Justice Souter called the use of the dog to determine the presence of marijuana in the car's trunk a "search unauthorized as an incident of the speeding stop and unjustified on any other ground."

"The argument goes, because the sniff can only reveal the presence of items devoid of any legal use, the sniff 'does not implicate legitimate privacy interests' and is not to be treated as a search," Justice Souter said.

Chief Justice William H. Rehnquist took no part in the decision.

The case involved the 1998 arrest of Roy Caballes, who was stopped by Illinois State Trooper Daniel Gillette on Interstate 80 for speeding. While Trooper Gillette was writing a warning ticket, a second trooper, Craig Graham, a member of the Illinois State Police Drug Interdiction Team, responded with his narcotics-detection dog, who was walked around the vehicle.

Caballes had refused to give Trooper Gillette permission to search his vehicle, a request made after Caballes appeared to be nervous and after an air freshener was found in the car, the trooper reported.

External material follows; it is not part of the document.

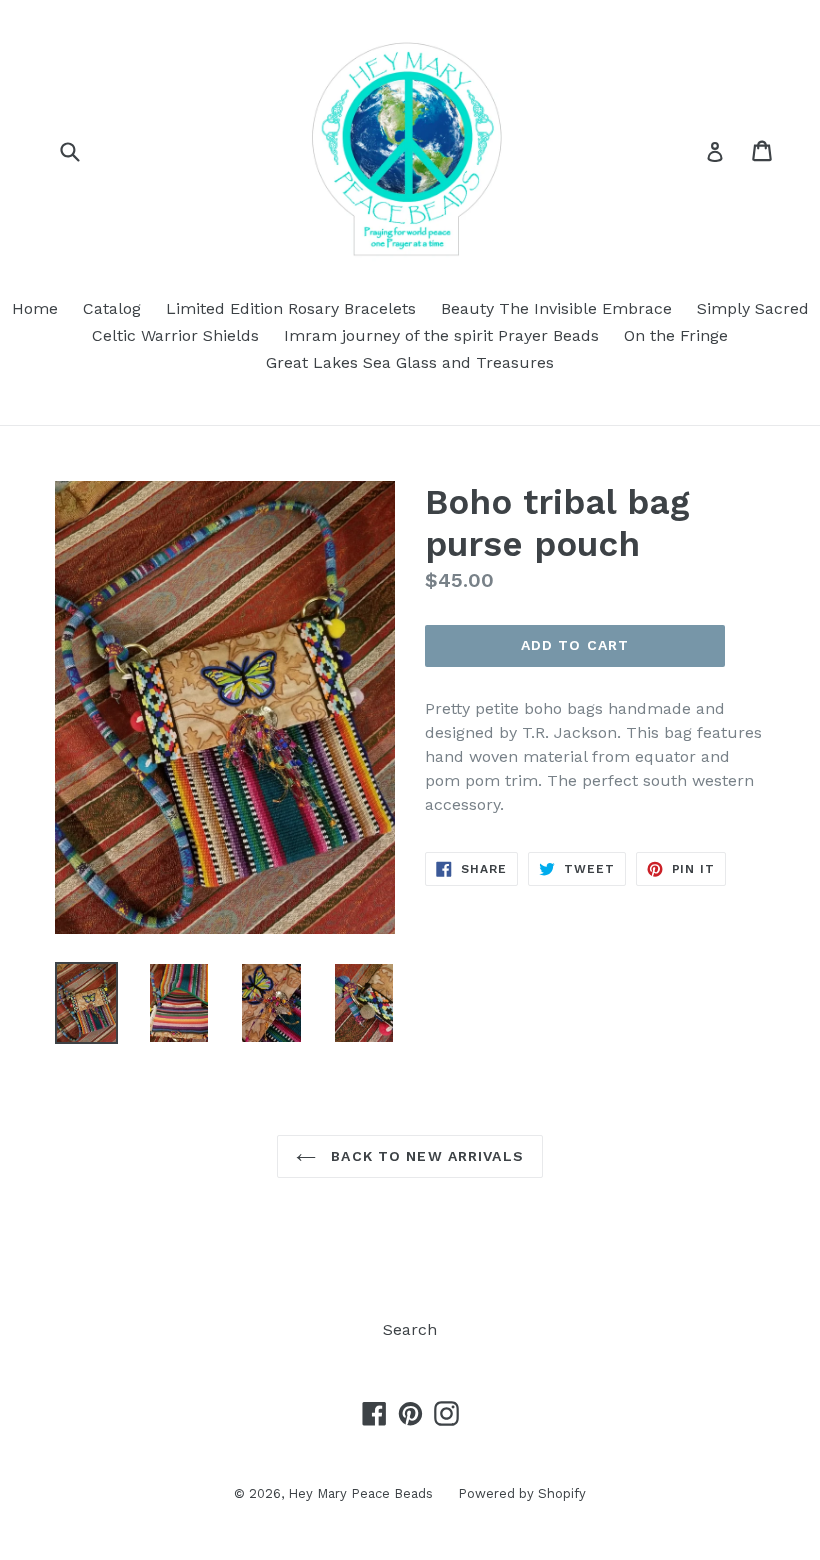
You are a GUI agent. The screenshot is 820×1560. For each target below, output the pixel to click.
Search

When the dog alerted to evidence of drugs in the trunk, the troopers searched the trunk, found $250,000 worth of marijuana and arrested Caballes. He was charged with one count of marijuana trafficking, convicted and sentenced to 12 years in prison.

At trial, a judge denied Caballes' motion to suppress the seized evidence, ruling that the dog had provided sufficient probable cause for the troopers to conduct the search. An appeals court panel upheld the trial judge, but the Illinois Supreme Court reversed the decision, saying there were "no specific and articulable facts to suggest drug activity" and that use of the dog "unjustifiably enlarged a routine traffic stop into a drug investigation."

In the majority opinion, Justice Stevens said a dog search conducted during a concededly lawful traffic stop that "reveals no information other than the location of a substance that no individual has any right to possess" did not violate Caballes' Fourth Amendment rights against unlawful search and seizure.

But Justice Souter argued that the "infallible dog" was a "creature of legal fiction."

"Although the Supreme Court of Illinois did not get into the sniffing averages of drug dogs, their supposed infallibility is belied by judicial opinions describing well-trained animals sniffing and alerting with less than perfect accuracy, whether owing to errors by their handlers, the limitations of the dogs themselves or even the pervasive contamination of currency by cocaine," he said.

Justice Ginsburg wrote that the Illinois Supreme Court "correctly apprehended the danger in allowing the police to search for contraband despite the absence of cause to suspect its presence."

"Today's decision, in contrast, clears the way for suspicionless, dog-accompanied drug sweeps of parked cars along sidewalks and in parking lots," she said. "Nor would motorists have constitutional grounds for complaint should police with dogs, stationed at long traffic lights, circle cars waiting for the red signal to turn green."